2. Après y avoir passé plusieurs jours et fait venir des vivres, ses coureurs vinrent tout-à-coup l’avertir que ces Gaulois auxquels il avait laissé l’autre partie du bourg s’étaient retirés la nuit, et que les montagnes voisines se trouvaient occupées par ceux du haut Valais. Plusieurs raisons leur avaient fait prendre la résolution de recommencer sur-le-champ la guerre, et d’accabler notre légion. Premièrement, ils savaient qu’elle n’était pas complète, parce qu’on en avait détaché deux cohortes et plusieurs soldats pour escorter les convois ; et c’est pour cela qu’ils la méprisaient. D’ailleurs, ils se flattaient d’avoir un grand avantage sur elle, parce qu’elle était campée dans un fond, et qu’en l’attaquant du haut des montagnes, elle ne pourrait soutenir leur effort. Enfin, ils ne pouvaient supporter l’idée de leurs enfans enlevés sous le nom d’otages, et ils se persuadaient que les Romains cherchaient à s’emparer de leurs montagnes non-seulement pour avoir un passage, mais encore pour s’y établir et les joindre à leur province qui en est voisine.

3. Sur ces nouvelles, Galba, qui n’avait pas encore achevé ses retranchemens, ni ramassé le blé et les autres provisions, parce qu’ayant fait la paix et reçu des otages, il croyait n’avoir rien à craindre, assembla promptement le conseil, où quelques-uns voyant, contre leur attente, le péril si proche, et toutes les hauteurs couvertes de Barbares, en sorte que ni secours ni convois ne pouvaient leur venir, parce que les passages étaient fermés, et désespérant presque déjà de pouvoir se sauver, furent d’avis d’abandonner le bagage, et de se retirer en suivant le même chemin par lequel ils étaient venus. Mais l’avis le plus général fut de réserver ce parti pour la dernière extrémité, de tenter le sort des armes et de défendre les retranchemens.
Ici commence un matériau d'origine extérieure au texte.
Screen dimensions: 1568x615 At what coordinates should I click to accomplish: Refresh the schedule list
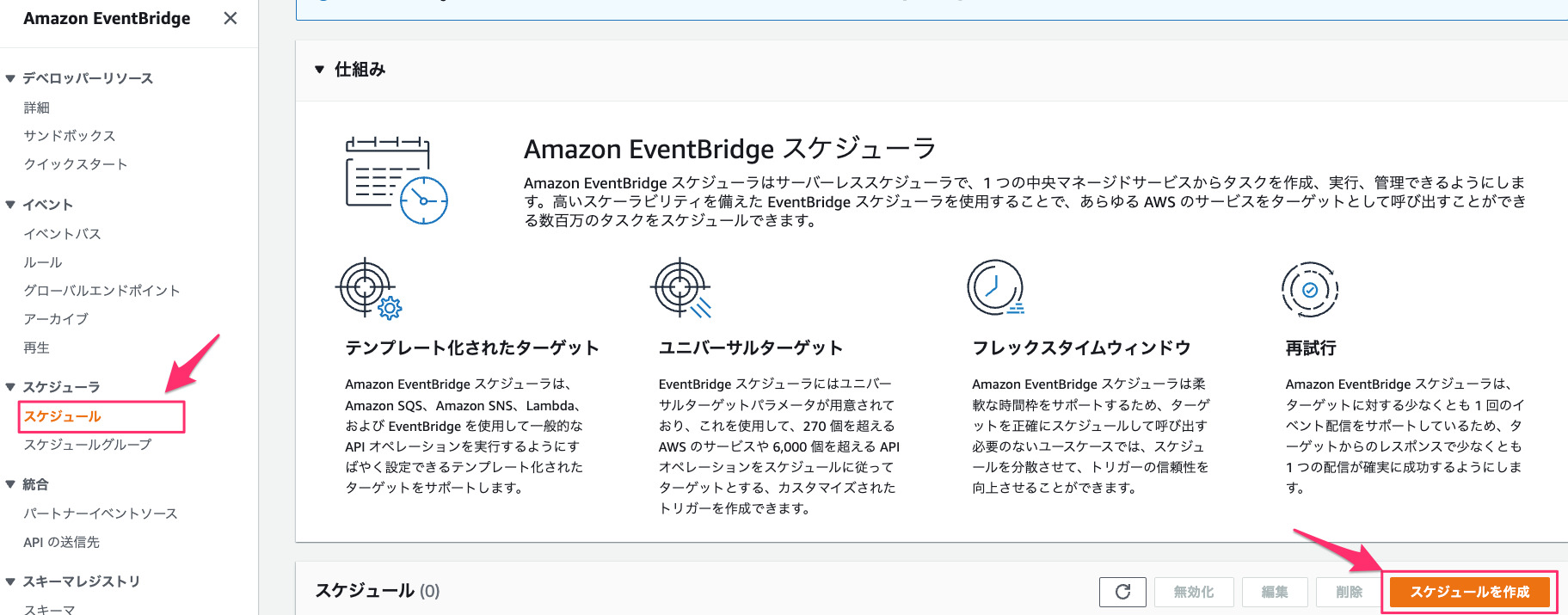tap(1122, 592)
4. À peine cette résolution eut-elle été prise, et se fut-on mis en devoir de l’exécuter, que les Barbares vinrent fondre de tous côtés sur notre camp à coups de pierres et de dards. Les Romains se défendirent courageusement ; et comme ils lançaient leurs traits d’en haut, tous portaient coup : s’il y avait quelque endroit faible, ils y envoyaient aussitôt du secours ; mais l’ennemi relevait sans cesse par des troupes fraîches celles qui étaient fatiguées du combat, ce que notre petit nombre ne nous permettait pas de faire : nous n’étions pas même en état de remplacer un soldat qui aurait été blessé, ou qui se serait retiré, excédé de lassitude de la longueur du combat.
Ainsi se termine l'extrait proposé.